Task goal: Copy each record below without changing a single word.
——————————
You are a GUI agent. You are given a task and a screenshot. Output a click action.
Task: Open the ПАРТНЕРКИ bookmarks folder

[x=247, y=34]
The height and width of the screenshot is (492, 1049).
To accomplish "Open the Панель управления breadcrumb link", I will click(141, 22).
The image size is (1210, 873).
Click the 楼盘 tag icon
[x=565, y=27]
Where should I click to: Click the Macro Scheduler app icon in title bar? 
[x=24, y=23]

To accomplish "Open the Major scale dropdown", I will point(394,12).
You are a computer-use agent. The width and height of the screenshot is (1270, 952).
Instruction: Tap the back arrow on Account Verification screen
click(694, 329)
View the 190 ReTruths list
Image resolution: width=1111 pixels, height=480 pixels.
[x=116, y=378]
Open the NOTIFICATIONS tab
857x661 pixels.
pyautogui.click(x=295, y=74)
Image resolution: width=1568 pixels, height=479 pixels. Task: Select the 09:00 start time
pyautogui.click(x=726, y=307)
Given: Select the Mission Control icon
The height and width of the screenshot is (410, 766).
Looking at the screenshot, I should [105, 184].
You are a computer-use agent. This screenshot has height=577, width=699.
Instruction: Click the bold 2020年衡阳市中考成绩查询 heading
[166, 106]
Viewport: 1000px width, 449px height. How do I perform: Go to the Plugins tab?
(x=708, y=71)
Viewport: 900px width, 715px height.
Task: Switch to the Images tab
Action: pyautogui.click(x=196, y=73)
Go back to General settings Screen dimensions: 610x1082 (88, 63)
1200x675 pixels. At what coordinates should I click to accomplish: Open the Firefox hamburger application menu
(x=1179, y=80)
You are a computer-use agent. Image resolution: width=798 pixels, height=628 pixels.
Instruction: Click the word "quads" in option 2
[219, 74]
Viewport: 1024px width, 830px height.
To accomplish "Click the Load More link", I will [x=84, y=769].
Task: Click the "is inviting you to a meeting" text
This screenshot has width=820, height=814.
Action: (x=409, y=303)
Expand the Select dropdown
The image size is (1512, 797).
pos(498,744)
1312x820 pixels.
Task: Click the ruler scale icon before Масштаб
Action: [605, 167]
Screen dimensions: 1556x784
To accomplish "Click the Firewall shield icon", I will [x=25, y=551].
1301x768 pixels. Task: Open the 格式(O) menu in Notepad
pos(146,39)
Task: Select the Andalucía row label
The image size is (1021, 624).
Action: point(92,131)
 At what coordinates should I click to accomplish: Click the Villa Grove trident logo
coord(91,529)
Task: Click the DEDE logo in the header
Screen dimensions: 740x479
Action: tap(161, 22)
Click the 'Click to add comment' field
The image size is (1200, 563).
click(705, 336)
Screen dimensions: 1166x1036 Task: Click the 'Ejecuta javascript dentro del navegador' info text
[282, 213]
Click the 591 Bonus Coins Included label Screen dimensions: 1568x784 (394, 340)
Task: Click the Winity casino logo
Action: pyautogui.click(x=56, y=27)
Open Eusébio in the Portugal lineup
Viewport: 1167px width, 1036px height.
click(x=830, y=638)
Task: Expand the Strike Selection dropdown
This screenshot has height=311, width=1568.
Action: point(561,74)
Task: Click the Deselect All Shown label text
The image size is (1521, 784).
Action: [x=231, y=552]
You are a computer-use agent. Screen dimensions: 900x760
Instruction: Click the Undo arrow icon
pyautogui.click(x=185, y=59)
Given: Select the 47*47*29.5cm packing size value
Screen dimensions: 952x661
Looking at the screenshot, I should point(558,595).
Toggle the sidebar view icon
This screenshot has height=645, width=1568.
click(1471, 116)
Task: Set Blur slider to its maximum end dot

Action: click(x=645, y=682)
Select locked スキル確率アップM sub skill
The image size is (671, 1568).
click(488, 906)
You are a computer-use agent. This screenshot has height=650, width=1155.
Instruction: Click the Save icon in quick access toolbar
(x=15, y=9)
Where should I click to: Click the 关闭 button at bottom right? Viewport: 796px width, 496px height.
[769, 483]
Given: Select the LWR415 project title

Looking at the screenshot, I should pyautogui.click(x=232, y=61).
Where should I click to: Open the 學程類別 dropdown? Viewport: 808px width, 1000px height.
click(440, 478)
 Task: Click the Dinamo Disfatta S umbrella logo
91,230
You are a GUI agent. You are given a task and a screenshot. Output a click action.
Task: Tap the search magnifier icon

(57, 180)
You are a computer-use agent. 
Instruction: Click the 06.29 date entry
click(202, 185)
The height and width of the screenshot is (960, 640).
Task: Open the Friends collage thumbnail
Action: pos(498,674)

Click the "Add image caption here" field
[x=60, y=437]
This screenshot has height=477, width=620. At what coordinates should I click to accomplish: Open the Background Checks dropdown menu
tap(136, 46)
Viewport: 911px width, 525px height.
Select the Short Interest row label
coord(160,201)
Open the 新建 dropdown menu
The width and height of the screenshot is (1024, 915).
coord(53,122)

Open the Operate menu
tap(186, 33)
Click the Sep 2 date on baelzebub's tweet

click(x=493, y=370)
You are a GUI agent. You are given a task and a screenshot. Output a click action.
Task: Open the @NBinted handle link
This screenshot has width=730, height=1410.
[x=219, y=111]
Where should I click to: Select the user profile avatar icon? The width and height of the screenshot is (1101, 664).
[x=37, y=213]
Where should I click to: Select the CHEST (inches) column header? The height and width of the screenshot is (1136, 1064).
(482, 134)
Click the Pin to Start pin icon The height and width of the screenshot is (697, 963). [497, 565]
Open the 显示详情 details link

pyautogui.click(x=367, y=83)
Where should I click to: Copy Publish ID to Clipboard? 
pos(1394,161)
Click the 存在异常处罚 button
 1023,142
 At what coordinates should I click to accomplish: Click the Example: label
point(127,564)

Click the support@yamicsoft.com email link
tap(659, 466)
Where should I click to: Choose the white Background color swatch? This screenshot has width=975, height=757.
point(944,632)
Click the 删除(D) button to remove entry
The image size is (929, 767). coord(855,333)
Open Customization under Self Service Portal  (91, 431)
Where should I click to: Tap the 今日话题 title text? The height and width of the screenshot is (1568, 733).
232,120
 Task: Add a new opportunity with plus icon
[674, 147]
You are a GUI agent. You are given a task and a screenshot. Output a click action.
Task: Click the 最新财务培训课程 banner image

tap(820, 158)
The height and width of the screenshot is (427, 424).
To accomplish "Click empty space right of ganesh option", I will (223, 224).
——————————
Result below:
You are a GUI agent. You are given a task and a screenshot. Output a click action.
Task: Open the ПАРТНЕРКИ bookmarks folder

[x=247, y=34]
The height and width of the screenshot is (492, 1049).
To accomplish "Open the Панель управления breadcrumb link", I will click(141, 22).
The image size is (1210, 873).
Click the 楼盘 tag icon
[x=565, y=27]
Where should I click to: Click the Macro Scheduler app icon in title bar? 
[x=24, y=23]

To accomplish "Open the Major scale dropdown", I will point(394,12).
You are a computer-use agent. The width and height of the screenshot is (1270, 952).
Instruction: Tap the back arrow on Account Verification screen
click(694, 329)
View the 190 ReTruths list
Image resolution: width=1111 pixels, height=480 pixels.
[x=116, y=378]
Open the NOTIFICATIONS tab
857x661 pixels.
pyautogui.click(x=295, y=74)
Image resolution: width=1568 pixels, height=479 pixels. Task: Select the 09:00 start time
pyautogui.click(x=726, y=307)
Given: Select the Mission Control icon
The height and width of the screenshot is (410, 766).
Looking at the screenshot, I should [105, 184].
You are a computer-use agent. This screenshot has height=577, width=699.
Instruction: Click the bold 2020年衡阳市中考成绩查询 heading
[166, 106]
Viewport: 1000px width, 449px height. How do I perform: Go to the Plugins tab?
(x=708, y=71)
Viewport: 900px width, 715px height.
Task: Switch to the Images tab
Action: pyautogui.click(x=196, y=73)
Go back to General settings Screen dimensions: 610x1082 (88, 63)
1200x675 pixels. At what coordinates should I click to accomplish: Open the Firefox hamburger application menu
(x=1179, y=80)
You are a computer-use agent. Image resolution: width=798 pixels, height=628 pixels.
Instruction: Click the word "quads" in option 2
[219, 74]
Viewport: 1024px width, 830px height.
To accomplish "Click the Load More link", I will [x=84, y=769].
Task: Click the "is inviting you to a meeting" text
This screenshot has width=820, height=814.
Action: (x=409, y=303)
Expand the Select dropdown
The image size is (1512, 797).
pos(498,744)
1312x820 pixels.
Task: Click the ruler scale icon before Масштаб
Action: [605, 167]
Screen dimensions: 1556x784
To accomplish "Click the Firewall shield icon", I will [x=25, y=551].
1301x768 pixels. Task: Open the 格式(O) menu in Notepad
pos(146,39)
Task: Select the Andalucía row label
The image size is (1021, 624).
Action: point(92,131)
 At what coordinates should I click to accomplish: Click the Villa Grove trident logo
coord(91,529)
Task: Click the DEDE logo in the header
Screen dimensions: 740x479
Action: tap(161, 22)
Click the 'Click to add comment' field
The image size is (1200, 563).
click(705, 336)
Screen dimensions: 1166x1036 Task: Click the 'Ejecuta javascript dentro del navegador' info text
[282, 213]
Click the 591 Bonus Coins Included label Screen dimensions: 1568x784 (394, 340)
Task: Click the Winity casino logo
Action: pyautogui.click(x=56, y=27)
Open Eusébio in the Portugal lineup
Viewport: 1167px width, 1036px height.
click(x=830, y=638)
Task: Expand the Strike Selection dropdown
This screenshot has height=311, width=1568.
Action: point(561,74)
Task: Click the Deselect All Shown label text
The image size is (1521, 784).
Action: [x=231, y=552]
You are a computer-use agent. Screen dimensions: 900x760
Instruction: Click the Undo arrow icon
pyautogui.click(x=185, y=59)
Given: Select the 47*47*29.5cm packing size value
Screen dimensions: 952x661
Looking at the screenshot, I should point(558,595).
Toggle the sidebar view icon
This screenshot has height=645, width=1568.
click(1471, 116)
Task: Set Blur slider to its maximum end dot

Action: click(x=645, y=682)
Select locked スキル確率アップM sub skill
The image size is (671, 1568).
click(488, 906)
You are a computer-use agent. This screenshot has height=650, width=1155.
Instruction: Click the Save icon in quick access toolbar
(x=15, y=9)
Where should I click to: Click the 关闭 button at bottom right? Viewport: 796px width, 496px height.
[769, 483]
Given: Select the LWR415 project title

Looking at the screenshot, I should pyautogui.click(x=232, y=61).
Where should I click to: Open the 學程類別 dropdown? Viewport: 808px width, 1000px height.
click(440, 478)
 Task: Click the Dinamo Disfatta S umbrella logo
91,230
You are a GUI agent. You are given a task and a screenshot. Output a click action.
Task: Tap the search magnifier icon

(57, 180)
You are a computer-use agent. 
Instruction: Click the 06.29 date entry
click(202, 185)
The height and width of the screenshot is (960, 640).
Task: Open the Friends collage thumbnail
Action: pos(498,674)

Click the "Add image caption here" field
[x=60, y=437]
This screenshot has height=477, width=620. At what coordinates should I click to accomplish: Open the Background Checks dropdown menu
tap(136, 46)
Viewport: 911px width, 525px height.
Select the Short Interest row label
coord(160,201)
Open the 新建 dropdown menu
The width and height of the screenshot is (1024, 915).
coord(53,122)

Open the Operate menu
tap(186, 33)
Click the Sep 2 date on baelzebub's tweet

click(x=493, y=370)
You are a GUI agent. You are given a task and a screenshot. Output a click action.
Task: Open the @NBinted handle link
This screenshot has width=730, height=1410.
[x=219, y=111]
Where should I click to: Select the user profile avatar icon? The width and height of the screenshot is (1101, 664).
[x=37, y=213]
Where should I click to: Select the CHEST (inches) column header? The height and width of the screenshot is (1136, 1064).
(482, 134)
Click the Pin to Start pin icon The height and width of the screenshot is (697, 963). [497, 565]
Open the 显示详情 details link

pyautogui.click(x=367, y=83)
Where should I click to: Copy Publish ID to Clipboard? 
pos(1394,161)
Click the 存在异常处罚 button
 1023,142
 At what coordinates should I click to accomplish: Click the Example: label
point(127,564)

Click the support@yamicsoft.com email link
tap(659, 466)
Where should I click to: Choose the white Background color swatch? This screenshot has width=975, height=757.
point(944,632)
Click the 删除(D) button to remove entry
The image size is (929, 767). coord(855,333)
Open Customization under Self Service Portal  (91, 431)
Where should I click to: Tap the 今日话题 title text? The height and width of the screenshot is (1568, 733).
232,120
 Task: Add a new opportunity with plus icon
[674, 147]
You are a GUI agent. You are given a task and a screenshot. Output a click action.
Task: Click the 最新财务培训课程 banner image

tap(820, 158)
The height and width of the screenshot is (427, 424).
To accomplish "Click empty space right of ganesh option", I will (223, 224).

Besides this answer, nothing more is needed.